Иосиф ещё не знал, что вернётся. Что жена всё простит. Что сыновья одинаковыми дискантами будут спрашивать: Папка, ты где был? Только деньги посылал, а писем не писал, не знал, о чём писать… Даже СМС…

Он не знал, что им ответить. Как ни странно, виноватым себя не чувствовал. Он стал другим.
Не знал, что там, в чужой стране, он научится зарабатывать, чтобы тратить. На себя.

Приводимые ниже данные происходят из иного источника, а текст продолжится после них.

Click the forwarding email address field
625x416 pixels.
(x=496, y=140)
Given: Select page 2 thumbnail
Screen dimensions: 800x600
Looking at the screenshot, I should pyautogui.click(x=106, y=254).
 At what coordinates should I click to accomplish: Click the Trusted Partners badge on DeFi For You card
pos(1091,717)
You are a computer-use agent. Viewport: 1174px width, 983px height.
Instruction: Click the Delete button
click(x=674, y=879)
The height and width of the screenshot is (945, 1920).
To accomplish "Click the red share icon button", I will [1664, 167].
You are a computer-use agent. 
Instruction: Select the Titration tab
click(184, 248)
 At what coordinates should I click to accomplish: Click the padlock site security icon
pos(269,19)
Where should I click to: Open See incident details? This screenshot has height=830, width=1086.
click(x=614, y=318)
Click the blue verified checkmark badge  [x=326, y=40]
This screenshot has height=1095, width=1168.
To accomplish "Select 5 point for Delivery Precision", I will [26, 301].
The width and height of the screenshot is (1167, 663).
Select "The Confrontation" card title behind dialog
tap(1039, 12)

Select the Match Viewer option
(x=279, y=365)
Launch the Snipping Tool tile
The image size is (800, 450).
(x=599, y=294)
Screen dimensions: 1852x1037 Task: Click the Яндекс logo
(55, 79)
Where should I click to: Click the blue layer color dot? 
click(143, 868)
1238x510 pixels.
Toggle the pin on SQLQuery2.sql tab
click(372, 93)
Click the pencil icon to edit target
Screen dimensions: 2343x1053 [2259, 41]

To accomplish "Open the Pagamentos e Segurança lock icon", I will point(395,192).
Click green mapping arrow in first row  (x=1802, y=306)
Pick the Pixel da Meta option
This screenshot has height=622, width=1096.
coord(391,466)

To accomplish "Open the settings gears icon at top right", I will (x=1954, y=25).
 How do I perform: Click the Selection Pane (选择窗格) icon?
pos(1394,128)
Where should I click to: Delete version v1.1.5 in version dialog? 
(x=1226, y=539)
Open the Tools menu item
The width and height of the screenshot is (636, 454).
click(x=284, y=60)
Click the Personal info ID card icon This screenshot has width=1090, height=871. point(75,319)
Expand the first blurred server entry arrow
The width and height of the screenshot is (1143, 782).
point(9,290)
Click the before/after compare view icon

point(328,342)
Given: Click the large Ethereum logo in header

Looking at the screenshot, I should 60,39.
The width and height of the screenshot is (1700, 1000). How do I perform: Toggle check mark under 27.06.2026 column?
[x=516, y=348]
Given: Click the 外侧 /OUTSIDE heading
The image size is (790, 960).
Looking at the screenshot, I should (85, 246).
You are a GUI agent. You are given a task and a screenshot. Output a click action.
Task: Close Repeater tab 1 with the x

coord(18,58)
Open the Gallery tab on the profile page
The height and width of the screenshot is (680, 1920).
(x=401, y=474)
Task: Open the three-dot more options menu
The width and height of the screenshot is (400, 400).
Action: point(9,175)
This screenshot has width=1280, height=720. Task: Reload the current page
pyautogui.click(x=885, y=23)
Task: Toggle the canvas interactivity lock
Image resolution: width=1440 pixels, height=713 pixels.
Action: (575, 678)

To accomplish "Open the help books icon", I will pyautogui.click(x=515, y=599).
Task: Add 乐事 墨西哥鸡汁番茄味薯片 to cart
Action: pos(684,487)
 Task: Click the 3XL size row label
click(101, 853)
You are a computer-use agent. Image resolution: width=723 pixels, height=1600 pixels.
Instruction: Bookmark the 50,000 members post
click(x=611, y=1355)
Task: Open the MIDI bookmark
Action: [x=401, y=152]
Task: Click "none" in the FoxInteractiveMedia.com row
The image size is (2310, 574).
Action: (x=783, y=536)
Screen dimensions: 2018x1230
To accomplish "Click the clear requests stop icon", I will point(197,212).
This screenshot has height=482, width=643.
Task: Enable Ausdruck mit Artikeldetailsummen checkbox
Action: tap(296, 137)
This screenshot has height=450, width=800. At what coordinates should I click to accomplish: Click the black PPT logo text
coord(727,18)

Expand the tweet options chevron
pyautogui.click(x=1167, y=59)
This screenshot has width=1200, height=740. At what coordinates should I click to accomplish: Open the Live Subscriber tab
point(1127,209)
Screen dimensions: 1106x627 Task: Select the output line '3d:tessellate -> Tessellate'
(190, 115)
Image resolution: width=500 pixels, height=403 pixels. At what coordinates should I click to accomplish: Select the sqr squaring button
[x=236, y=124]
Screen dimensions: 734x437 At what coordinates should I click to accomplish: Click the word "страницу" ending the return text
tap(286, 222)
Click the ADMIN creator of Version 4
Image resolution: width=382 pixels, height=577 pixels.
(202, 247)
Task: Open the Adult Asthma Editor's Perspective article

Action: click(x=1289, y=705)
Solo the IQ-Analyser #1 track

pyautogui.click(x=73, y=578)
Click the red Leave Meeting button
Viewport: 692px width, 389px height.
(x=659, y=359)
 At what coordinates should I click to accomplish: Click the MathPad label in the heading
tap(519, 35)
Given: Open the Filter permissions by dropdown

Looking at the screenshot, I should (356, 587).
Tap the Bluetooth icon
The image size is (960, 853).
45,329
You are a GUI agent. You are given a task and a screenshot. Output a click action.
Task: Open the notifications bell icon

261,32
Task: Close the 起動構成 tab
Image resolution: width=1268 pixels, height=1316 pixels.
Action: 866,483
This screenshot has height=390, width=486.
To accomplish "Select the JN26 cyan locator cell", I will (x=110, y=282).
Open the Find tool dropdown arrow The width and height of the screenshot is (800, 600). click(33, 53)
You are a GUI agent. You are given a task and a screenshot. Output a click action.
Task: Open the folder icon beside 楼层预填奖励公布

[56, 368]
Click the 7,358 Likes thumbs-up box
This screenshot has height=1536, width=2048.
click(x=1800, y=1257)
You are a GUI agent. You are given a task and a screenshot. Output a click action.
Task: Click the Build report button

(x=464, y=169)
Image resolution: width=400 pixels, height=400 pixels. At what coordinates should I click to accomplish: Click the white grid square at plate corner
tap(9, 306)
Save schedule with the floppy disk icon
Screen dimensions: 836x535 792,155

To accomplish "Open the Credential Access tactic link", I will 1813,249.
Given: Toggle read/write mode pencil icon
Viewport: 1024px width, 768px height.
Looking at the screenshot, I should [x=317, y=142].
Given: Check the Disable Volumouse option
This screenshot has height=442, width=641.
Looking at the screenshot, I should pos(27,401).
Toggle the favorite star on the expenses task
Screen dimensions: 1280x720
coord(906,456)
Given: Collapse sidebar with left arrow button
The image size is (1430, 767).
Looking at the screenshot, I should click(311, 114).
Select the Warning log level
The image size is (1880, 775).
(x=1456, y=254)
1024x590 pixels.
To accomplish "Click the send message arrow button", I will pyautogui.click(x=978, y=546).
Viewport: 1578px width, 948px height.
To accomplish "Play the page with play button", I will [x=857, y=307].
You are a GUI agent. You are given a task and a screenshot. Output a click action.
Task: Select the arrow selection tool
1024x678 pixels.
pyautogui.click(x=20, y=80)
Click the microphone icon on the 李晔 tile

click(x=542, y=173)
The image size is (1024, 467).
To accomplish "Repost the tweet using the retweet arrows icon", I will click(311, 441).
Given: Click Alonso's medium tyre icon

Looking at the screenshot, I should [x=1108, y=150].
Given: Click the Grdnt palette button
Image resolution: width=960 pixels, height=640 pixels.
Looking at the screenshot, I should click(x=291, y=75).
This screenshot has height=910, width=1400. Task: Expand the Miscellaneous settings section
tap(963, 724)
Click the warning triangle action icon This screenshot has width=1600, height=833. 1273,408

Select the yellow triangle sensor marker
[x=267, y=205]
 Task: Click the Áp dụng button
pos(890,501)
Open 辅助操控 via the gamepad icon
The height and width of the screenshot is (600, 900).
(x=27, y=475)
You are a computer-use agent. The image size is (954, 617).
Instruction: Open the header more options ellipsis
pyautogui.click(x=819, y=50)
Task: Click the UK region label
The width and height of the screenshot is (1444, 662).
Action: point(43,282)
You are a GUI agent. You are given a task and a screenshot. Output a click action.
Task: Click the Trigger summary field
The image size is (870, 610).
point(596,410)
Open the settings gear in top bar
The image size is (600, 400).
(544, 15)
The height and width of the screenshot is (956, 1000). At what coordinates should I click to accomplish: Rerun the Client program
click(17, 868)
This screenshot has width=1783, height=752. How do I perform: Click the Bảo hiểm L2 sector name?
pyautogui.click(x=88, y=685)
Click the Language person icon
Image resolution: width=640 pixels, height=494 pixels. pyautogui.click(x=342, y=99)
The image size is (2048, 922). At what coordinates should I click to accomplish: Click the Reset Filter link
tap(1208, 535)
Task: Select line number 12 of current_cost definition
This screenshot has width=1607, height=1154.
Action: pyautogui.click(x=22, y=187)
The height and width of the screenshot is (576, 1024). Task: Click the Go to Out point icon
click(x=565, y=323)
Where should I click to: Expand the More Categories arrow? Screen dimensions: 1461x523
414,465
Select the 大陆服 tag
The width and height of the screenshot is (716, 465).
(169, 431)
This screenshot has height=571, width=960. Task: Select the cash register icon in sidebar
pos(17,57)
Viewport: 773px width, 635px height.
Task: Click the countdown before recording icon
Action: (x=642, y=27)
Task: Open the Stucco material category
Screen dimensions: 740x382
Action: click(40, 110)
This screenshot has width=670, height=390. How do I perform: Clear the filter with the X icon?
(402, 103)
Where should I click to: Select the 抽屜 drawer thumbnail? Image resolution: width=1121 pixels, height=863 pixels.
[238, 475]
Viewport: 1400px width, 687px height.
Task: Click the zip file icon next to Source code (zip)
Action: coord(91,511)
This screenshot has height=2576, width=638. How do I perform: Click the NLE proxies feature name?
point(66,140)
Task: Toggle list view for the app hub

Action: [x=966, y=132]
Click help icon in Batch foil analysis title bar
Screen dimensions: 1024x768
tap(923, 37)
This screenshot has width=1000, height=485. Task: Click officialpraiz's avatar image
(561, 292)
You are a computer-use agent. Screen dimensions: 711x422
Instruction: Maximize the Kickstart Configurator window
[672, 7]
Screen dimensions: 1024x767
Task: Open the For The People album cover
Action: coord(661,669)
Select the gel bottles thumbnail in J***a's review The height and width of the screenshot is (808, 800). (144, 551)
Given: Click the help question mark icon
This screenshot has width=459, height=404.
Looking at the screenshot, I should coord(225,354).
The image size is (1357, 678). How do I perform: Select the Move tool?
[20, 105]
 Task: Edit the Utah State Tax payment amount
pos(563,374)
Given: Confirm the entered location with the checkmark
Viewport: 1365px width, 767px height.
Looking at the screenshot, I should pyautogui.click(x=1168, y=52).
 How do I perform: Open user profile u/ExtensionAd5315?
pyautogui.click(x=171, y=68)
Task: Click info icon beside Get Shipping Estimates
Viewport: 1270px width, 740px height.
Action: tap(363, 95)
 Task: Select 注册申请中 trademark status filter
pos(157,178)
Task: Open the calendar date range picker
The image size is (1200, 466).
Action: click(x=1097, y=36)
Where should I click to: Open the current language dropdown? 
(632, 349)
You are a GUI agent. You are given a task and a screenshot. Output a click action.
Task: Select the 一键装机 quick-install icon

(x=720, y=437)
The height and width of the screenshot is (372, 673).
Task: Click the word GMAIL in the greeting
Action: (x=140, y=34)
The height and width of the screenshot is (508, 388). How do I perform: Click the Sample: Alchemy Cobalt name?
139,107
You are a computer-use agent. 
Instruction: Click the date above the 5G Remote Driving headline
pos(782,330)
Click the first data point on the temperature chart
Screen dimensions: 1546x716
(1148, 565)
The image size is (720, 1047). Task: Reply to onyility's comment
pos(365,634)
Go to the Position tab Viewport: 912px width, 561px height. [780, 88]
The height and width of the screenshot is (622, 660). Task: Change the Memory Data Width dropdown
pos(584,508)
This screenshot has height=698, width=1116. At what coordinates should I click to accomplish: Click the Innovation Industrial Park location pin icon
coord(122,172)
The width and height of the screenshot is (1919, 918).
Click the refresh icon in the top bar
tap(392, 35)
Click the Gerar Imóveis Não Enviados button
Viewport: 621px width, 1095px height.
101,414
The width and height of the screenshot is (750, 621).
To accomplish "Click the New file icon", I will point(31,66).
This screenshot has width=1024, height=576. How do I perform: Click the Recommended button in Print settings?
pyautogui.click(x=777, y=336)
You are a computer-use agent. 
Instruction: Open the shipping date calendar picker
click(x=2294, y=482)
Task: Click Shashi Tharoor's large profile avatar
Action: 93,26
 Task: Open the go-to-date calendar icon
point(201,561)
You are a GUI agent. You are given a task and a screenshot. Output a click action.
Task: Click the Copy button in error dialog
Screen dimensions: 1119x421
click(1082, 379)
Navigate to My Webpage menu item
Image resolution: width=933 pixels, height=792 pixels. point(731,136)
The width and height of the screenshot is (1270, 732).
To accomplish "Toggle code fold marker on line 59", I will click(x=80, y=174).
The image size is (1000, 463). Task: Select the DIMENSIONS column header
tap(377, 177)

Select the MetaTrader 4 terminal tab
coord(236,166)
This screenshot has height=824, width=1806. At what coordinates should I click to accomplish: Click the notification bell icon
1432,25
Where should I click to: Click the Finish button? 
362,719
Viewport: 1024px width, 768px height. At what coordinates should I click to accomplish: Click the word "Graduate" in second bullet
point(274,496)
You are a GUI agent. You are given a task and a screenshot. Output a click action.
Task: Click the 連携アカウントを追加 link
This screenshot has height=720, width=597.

На заработанные деньги отселит тёщу в том же подъезде, сделает неизвестный доселе евроремонт, купит новую мебель, и станет строить загородный дом. Долго, медленно… Но дети так радовались каждой перемене, приезжая в воскресенье, что он стал получать от этой стройки необъяснимое удовольствие…
Лишь создавая, ты можешь стать новым. Или так: чтобы стать новым, надо создавать новое. Тогда тебе ничего не надоест. Или самое малое, и с этим справишься.

Это пишу и думаю: тогда почему я сама не могу измениться, стать новой до конца? Обидевших не могу простить, к надоевшим не смогла вернуться?